RDKit Fingerprint Integration

from rdkit import Chem
from rdkit.Chem import AllChem
from laplaciannb import LaplacianNB, convert_fingerprints

# Generate molecular fingerprints
molecules = [Chem.MolFromSmiles(smi) for smi in ['CCO', 'CC', 'CCC']]
fingerprints = [AllChem.GetMorganFingerprintAsBitVect(mol, 2) for mol in molecules]

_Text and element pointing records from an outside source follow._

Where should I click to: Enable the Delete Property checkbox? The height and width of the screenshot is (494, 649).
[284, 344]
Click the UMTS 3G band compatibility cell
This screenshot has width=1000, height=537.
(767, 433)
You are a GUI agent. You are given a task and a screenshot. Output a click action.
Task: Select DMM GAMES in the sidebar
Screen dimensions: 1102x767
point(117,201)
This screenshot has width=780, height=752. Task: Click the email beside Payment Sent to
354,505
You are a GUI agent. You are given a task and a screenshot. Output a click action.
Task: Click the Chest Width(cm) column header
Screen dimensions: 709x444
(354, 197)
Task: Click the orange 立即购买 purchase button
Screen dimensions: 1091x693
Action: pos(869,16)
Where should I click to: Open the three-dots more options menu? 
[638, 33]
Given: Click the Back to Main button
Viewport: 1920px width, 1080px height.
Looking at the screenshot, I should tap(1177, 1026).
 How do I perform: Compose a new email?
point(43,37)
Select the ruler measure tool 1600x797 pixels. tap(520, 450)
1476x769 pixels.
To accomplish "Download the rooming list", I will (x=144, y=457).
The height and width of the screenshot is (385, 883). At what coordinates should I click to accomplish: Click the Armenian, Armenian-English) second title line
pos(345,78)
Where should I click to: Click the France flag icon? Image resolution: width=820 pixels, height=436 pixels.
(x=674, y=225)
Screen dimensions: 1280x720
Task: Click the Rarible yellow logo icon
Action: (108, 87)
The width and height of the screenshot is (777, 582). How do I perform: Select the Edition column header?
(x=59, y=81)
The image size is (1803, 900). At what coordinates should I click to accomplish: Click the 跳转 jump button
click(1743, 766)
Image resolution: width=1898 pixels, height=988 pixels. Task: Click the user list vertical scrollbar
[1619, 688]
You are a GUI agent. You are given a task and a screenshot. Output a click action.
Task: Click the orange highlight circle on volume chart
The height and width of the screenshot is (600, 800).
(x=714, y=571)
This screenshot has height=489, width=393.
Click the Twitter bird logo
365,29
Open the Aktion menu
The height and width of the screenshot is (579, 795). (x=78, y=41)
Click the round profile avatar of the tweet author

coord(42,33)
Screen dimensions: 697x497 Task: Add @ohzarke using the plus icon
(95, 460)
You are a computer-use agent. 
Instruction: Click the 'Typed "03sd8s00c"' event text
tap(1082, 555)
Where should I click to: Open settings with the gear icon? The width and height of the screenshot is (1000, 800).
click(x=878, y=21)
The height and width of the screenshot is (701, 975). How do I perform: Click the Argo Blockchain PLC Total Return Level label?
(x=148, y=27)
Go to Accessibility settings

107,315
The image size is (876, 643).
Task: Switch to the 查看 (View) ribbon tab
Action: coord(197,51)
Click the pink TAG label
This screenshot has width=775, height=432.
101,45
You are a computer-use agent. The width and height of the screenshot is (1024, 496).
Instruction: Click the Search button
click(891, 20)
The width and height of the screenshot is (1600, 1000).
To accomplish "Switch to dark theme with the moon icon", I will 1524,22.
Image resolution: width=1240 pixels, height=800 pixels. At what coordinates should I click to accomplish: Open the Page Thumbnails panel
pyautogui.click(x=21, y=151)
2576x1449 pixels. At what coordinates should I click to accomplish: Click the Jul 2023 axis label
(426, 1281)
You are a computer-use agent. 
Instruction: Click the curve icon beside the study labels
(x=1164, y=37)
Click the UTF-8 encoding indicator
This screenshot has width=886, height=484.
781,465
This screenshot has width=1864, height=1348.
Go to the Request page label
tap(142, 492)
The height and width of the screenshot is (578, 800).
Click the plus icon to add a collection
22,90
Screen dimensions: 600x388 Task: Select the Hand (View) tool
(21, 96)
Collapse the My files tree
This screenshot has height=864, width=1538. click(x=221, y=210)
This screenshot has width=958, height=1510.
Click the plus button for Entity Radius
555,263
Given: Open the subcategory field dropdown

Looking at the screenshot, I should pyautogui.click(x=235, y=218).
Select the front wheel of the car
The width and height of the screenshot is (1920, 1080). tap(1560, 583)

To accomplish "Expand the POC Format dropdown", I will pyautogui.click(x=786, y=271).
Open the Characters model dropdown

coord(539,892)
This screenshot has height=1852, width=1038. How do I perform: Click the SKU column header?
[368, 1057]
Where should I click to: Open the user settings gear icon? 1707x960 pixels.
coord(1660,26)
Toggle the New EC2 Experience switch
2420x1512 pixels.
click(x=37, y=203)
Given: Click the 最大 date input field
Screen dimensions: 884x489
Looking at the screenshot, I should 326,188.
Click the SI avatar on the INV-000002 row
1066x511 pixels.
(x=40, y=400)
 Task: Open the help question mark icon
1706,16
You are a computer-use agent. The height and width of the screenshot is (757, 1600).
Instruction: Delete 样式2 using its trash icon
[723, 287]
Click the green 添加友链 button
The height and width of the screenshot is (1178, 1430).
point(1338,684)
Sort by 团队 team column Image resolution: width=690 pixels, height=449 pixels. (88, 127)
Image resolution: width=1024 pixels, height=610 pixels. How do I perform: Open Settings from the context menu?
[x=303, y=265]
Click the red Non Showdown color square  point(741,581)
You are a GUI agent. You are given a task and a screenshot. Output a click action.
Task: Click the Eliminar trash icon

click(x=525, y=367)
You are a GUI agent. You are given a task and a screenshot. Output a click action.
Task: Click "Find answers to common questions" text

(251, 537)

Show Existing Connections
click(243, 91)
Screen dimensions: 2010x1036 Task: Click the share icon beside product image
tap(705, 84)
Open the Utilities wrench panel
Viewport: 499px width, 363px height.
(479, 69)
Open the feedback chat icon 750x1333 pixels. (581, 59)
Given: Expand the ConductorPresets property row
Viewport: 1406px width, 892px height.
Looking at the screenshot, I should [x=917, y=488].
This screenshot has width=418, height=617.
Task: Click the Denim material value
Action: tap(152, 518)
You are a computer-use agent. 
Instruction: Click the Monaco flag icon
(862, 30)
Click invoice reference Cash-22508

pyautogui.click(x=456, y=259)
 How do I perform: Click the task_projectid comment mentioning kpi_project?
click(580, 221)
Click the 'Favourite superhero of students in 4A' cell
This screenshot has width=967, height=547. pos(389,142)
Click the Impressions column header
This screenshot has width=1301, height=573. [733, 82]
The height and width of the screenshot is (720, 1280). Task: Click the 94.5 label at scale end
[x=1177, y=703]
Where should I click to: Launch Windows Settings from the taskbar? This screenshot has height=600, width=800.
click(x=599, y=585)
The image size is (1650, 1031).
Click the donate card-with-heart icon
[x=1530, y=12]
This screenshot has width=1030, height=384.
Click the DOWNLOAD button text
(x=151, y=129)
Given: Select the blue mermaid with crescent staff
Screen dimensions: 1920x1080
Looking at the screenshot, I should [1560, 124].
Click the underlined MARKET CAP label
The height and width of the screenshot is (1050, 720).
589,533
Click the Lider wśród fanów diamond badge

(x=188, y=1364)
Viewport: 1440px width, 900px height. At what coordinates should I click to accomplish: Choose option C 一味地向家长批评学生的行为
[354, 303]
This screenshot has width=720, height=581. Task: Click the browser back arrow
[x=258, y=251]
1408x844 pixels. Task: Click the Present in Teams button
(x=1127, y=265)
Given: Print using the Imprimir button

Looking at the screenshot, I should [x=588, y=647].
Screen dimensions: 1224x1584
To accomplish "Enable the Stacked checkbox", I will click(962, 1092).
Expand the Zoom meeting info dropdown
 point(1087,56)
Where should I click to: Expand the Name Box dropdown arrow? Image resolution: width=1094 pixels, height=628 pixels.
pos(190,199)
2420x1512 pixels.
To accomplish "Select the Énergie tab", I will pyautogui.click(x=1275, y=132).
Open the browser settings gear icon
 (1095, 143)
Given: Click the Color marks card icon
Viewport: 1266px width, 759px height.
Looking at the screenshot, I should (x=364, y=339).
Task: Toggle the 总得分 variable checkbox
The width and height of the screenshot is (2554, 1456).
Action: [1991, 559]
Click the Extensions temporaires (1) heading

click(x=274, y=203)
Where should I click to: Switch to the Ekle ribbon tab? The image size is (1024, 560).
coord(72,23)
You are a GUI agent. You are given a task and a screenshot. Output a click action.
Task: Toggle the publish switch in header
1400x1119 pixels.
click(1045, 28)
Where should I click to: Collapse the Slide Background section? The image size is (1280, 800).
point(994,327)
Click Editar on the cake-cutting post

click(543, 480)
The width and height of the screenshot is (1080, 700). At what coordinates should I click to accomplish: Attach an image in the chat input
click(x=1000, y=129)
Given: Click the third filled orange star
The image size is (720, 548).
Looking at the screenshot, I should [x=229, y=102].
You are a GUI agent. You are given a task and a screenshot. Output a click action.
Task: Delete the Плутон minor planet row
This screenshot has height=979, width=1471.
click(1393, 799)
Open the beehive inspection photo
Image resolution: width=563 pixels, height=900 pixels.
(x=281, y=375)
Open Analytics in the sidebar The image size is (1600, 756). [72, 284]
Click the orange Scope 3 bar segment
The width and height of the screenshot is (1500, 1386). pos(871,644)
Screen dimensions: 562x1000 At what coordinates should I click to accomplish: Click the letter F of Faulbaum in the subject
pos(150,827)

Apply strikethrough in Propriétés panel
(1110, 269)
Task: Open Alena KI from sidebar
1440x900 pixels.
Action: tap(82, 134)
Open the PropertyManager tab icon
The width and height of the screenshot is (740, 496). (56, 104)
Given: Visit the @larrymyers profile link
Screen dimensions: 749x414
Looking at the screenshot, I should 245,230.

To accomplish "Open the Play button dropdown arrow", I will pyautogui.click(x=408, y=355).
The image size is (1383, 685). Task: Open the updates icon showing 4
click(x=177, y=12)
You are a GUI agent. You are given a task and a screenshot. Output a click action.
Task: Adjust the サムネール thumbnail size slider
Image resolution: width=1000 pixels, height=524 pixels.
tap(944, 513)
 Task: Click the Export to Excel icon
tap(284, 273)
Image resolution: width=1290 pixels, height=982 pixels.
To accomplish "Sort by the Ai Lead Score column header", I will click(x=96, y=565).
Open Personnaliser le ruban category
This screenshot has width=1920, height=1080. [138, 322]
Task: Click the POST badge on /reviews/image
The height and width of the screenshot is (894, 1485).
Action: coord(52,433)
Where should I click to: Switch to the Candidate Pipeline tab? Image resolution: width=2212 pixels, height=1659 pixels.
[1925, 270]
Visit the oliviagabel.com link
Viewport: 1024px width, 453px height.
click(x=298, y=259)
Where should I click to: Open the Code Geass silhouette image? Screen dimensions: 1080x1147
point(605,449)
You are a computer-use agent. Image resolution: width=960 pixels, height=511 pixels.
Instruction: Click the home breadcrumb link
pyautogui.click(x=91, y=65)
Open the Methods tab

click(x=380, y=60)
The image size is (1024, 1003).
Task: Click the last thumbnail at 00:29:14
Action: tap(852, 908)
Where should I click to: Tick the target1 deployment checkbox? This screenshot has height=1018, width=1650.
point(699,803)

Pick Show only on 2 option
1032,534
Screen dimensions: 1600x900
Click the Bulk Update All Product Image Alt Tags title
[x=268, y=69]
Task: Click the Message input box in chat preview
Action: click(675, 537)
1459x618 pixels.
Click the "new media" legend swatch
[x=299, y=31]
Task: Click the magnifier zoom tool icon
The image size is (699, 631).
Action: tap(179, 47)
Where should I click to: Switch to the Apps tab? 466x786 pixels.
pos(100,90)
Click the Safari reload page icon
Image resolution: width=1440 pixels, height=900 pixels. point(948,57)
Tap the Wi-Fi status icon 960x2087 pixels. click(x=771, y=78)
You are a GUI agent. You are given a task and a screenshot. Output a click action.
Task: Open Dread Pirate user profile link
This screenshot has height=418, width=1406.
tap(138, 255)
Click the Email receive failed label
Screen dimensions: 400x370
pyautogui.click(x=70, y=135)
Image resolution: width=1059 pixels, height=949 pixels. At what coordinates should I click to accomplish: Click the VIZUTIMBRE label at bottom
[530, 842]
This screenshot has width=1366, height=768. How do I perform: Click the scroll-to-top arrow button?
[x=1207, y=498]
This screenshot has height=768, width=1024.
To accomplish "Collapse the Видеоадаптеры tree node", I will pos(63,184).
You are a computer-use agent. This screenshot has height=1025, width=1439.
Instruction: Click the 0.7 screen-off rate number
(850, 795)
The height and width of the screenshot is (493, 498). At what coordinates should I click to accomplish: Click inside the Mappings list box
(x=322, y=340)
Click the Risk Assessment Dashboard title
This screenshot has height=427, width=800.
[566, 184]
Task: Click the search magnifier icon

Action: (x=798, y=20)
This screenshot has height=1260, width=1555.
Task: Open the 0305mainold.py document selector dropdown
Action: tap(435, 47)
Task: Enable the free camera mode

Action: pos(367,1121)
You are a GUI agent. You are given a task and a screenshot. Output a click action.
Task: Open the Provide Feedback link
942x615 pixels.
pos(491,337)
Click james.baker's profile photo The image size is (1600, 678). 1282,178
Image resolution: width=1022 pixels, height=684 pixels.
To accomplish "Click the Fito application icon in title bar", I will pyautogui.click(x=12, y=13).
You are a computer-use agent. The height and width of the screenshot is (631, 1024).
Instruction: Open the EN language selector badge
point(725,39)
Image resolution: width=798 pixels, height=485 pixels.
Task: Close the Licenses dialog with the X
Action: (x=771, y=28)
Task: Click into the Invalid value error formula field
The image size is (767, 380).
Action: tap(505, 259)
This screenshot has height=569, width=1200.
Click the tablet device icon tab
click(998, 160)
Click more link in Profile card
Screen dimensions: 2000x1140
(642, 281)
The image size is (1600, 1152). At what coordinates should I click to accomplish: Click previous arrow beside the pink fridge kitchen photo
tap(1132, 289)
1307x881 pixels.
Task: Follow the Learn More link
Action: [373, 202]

# Convert to sklearn-compatible format
X = convert_fingerprints(fingerprints, output_format='csr')
y = [0, 1, 0]

# Train classifier
clf = LaplacianNB()
clf.fit(X, y)

Advanced Fingerprint Conversion

from laplaciannb import RDKitFingerprintConverter

# Create converter with custom settings
converter = RDKitFingerprintConverter(
    n_bits=2048,
    output_format='auto',  # Automatically choose sparse/dense
    dtype=np.float32
)

# Convert fingerprints
X_dense = converter.to_dense(fingerprints)
X_sparse = converter.to_csr(fingerprints)

# Get statistics
stats = converter.get_statistics(fingerprints)
print(f"Sparsity: {stats['sparsity']:.2%}")
print(f"Average on-bits: {stats['avg_on_bits']:.1f}")

---

Development

Contributing

We welcome contributions! Please see our development setup:

# Clone the repository
git clone https://github.com/rdkit/laplaciannb.git
cd laplaciannb

# Install in development mode with test dependencies
pip install -e .[test]

# Install pre-commit hooks
pre-commit install

# Run tests
pytest tests/

# Run quality checks
pre-commit run --all-files

CI/CD Pipeline

• Code Quality: Ruff linting and formatting
• Testing: Multi-Python version testing with coverage
• Security: Bandit security scanning
• Auto-publishing: Development versions on merge to develop
• Dependency Management: Dependabot for automated updates

Project Structure

laplaciannb/
├── src/laplaciannb/           # Main package
│   ├── LaplacianNB_new.py     # Modern implementation
│   ├── fingerprint_utils.py   # Conversion utilities
│   └── legacy/                # Deprecated legacy API
├── tests/                     # Test suite
├── .github/                   # CI/CD workflows
└── docs/                      # Documentation

---

Literature

Nidhi; Glick, M.; Davies, J. W.; Jenkins, J. L. Prediction of biological targets
for compounds using multiple-category Bayesian models trained on chemogenomics
databases. J. Chem. Inf. Model. 2006, 46, 1124– 1133,
https://doi.org/10.1021/ci060003g

Lam PY, Kutchukian P, Anand R, et al. Cyp1 inhibition prevents doxorubicin-induced cardiomyopathy
in a zebrafish heart-failure model. Chem Bio Chem. 2020:cbic.201900741.
https://doi.org/10.1002/cbic.201900741

---

Authors & Maintainers

• Bartosz Baranowski (bartosz.baranowski@novartis.com)
• Edgar Harutyunyan (edgar.harutyunyan_ext@novartis.com)

---

Changelog

v0.7.0 (Latest)

• Sklearn integration handling standard sklearn input allowing for full integration with sklearn framework
• Enhanced deprecation strategy with comprehensive migration support
• Legacy input detection in new version with helpful error messages
• Dependabot configuration for automated dependency updates

v0.6.1

• Fixes for scikit-learn 1.7, rdkit 2025+ compatibility
• Move to uv build system

v0.6.0

• Move to pdm build system

v0.5.0

• Initial public release

---

License

This project is licensed under the BSD 3-Clause License. See the LICENSE file for details.